# Cooling pad for hot days?



## Thumperina (Aug 13, 2014)

Anyone tried to use cooling pads that you can get in a pet store for rabbits who housed outdoors? Are they efficient? 
I can't understand if they are for cooling or for relief at some health conditions?


----------



## Bville (Aug 13, 2014)

I've never heard of those but would like to see one. Can you post a picture or a link? I use ceramic tiles and frozen water bottles to keep my outdoor rabbits cool in the summer.


----------



## Watermelons (Aug 13, 2014)

Can you link to one?
The only cooling pads ive seen are for dogs and would be extremely dangerous for rabbits due too the possibility of them digging or chewing on it.
However marble slabs which are in the rabbit.section at pet stores would be great.


----------



## missyscove (Aug 13, 2014)

I have some marble tiles for my rabbits that I bought at the hardware store. If it gets really hot I'll put them in the freezer but I have them around just in general because they're cooler than the surrounding floor.


----------



## Thumperina (Aug 15, 2014)

Watermelons said:


> Can you link to one?
> The only cooling pads ive seen are for dogs and would be extremely dangerous for rabbits due too the possibility of them digging or chewing on it.
> However marble slabs which are in the rabbit.section at pet stores would be great.


yes, I meant the one for dogs like this one. didn't know they were dangerous. 
http://www.chewy.com/dog/kh-pet-pro...ne&utm_term=&gclid=CNeBv4LGlcACFeRj7AodlgcAPg


----------



## Thumperina (Aug 15, 2014)

would you please throw me a link for the marble slabs that are available in US stores?


----------



## Watermelons (Aug 15, 2014)

Well any Home Depot, Lowes, Flooring store, etc... Will carry Marble Tile, or even ceramic tile (or other polished natural stone tiles). As Christina said, just toss it in the fridge or freezer to keep it even colder. But as my feet can contest, tile flooring stays cooler then ambient temperature, I hate myself every time I walk across mine with no socks on especially in the winter, BRR!

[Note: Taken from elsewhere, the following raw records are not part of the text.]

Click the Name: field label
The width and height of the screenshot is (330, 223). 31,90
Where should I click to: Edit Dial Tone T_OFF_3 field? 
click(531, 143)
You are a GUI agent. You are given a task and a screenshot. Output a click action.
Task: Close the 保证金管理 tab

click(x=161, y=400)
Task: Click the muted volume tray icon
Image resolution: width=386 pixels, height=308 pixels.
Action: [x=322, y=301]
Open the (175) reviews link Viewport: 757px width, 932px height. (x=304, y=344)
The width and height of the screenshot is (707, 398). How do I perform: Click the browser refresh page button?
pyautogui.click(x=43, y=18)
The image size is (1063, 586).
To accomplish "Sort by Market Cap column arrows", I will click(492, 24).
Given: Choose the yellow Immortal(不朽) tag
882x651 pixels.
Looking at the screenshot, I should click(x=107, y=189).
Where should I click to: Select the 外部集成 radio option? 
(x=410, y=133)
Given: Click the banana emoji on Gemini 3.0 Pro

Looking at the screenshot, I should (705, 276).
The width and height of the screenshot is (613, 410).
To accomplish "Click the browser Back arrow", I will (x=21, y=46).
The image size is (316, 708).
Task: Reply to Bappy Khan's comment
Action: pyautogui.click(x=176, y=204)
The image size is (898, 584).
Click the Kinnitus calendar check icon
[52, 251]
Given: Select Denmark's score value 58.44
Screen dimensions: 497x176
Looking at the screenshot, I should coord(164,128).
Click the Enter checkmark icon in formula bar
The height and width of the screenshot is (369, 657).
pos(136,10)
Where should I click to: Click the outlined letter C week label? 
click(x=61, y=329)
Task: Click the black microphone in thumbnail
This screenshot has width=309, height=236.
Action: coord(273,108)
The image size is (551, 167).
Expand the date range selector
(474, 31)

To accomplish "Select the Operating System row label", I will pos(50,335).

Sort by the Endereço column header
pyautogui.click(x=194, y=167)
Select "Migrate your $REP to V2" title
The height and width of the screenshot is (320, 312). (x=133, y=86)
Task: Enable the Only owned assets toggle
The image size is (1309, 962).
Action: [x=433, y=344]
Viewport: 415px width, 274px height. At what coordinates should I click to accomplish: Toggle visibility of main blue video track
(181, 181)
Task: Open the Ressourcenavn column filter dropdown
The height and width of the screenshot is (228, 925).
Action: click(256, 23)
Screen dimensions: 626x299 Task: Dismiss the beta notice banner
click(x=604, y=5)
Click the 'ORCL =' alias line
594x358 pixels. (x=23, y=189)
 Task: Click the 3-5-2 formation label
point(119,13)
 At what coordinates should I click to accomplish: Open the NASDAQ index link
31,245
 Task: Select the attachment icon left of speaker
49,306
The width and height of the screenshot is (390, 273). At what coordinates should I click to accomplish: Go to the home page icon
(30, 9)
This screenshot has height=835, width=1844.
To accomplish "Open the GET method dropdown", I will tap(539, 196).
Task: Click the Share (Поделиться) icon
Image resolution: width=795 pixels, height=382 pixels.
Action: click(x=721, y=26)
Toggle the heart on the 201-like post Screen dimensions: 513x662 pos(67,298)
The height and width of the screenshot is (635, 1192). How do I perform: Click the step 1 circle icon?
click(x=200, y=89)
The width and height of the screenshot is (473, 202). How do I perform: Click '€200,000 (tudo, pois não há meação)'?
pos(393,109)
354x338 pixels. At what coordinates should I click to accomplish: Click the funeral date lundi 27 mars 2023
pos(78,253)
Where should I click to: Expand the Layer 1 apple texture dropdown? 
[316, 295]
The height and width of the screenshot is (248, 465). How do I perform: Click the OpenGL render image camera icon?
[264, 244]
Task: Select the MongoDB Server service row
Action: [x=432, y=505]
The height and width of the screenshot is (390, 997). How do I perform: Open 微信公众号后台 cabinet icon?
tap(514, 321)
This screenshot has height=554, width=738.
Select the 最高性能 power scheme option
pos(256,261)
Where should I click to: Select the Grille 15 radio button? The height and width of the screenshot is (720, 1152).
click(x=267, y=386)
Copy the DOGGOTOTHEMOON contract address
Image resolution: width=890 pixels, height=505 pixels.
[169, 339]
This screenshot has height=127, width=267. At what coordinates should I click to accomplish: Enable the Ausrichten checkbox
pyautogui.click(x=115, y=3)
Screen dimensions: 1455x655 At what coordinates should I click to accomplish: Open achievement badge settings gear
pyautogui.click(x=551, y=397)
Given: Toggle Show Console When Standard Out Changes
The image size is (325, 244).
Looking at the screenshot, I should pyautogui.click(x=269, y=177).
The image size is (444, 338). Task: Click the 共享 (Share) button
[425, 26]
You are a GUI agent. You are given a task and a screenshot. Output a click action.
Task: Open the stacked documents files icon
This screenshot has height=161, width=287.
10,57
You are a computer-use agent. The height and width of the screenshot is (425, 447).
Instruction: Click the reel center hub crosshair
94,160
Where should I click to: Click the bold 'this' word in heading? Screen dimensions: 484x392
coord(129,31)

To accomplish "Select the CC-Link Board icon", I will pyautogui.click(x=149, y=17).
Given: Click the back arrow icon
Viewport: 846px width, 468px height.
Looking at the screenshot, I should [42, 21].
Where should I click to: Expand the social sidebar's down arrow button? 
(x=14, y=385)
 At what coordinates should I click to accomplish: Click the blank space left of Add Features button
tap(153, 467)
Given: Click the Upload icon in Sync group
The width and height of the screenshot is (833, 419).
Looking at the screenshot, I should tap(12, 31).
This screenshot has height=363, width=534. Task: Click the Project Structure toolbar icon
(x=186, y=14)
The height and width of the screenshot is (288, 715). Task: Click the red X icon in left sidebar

If you want one from a pet store (Same thing, just smaller with a higher price tag) Heres one from PetSmart. http://www.petsmart.com/small-pet/toys-habitat-accessories/super-pet-chin-chiller-zid36-5088613/cat-36-catid-600014?_t=pfm%3Dcategory

That cooling dog bed you linked is basically a water bed, bunny chews through that and you will have a LOT Of water on your hands, plus water heats up as well, they don't stay that cold. Plus too quote what their site says "This bed is not recommended for destructive pets."
Another style is Polymer crystals, which when they absorb water turn into a gel type thing. Same thing you'd see at Michaels for Flowers. Supposed to be less messy then filling a vase with water.


----------